I stared at it. “That’s a box.”
She opened it with dramatic flair, revealing a lopsided chocolate lump barely holding together under a cracked layer of sugar glaze. A single, snapped–in–half candle was stabbed in the middle like a last-
minute sword.
Now I was smiling for real. “Did you mug a homeless bakery for this?”
“No, thank you,” she sniffed. “It’s from the school shop. Don’t be rude, I almost set off the fire alarm trying to light the candle.”
“And the occasion?”
Mia’s face softened. She set the box down on the windowsill, the orange light catching on the broken
candle.
“For you,” she said. “For everything you’ve done. For sticking up for wolfless kids like me. For surviving this hell of a school without letting them change you. You have no cue what that means for people like me, like us. You’re strong, you’re different when… all I do is affirm the stereotypes. I just…appricate you.”
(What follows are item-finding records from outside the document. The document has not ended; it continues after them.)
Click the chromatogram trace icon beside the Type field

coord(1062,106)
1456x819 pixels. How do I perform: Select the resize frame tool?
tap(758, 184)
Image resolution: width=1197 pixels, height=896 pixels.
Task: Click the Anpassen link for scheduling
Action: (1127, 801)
I looked at her, really looked at her.
I couldn’t understand why she talk about herself this way. Mia wasn’t fragile. People thought she was, because she was small and quiet and was always absorbed in books too easily. But she had grit where it counted. She held people up when they couldn’t hold themselves. I’d seen her take insults on the chin and then whisper something behind their backs like some witch casting a curse.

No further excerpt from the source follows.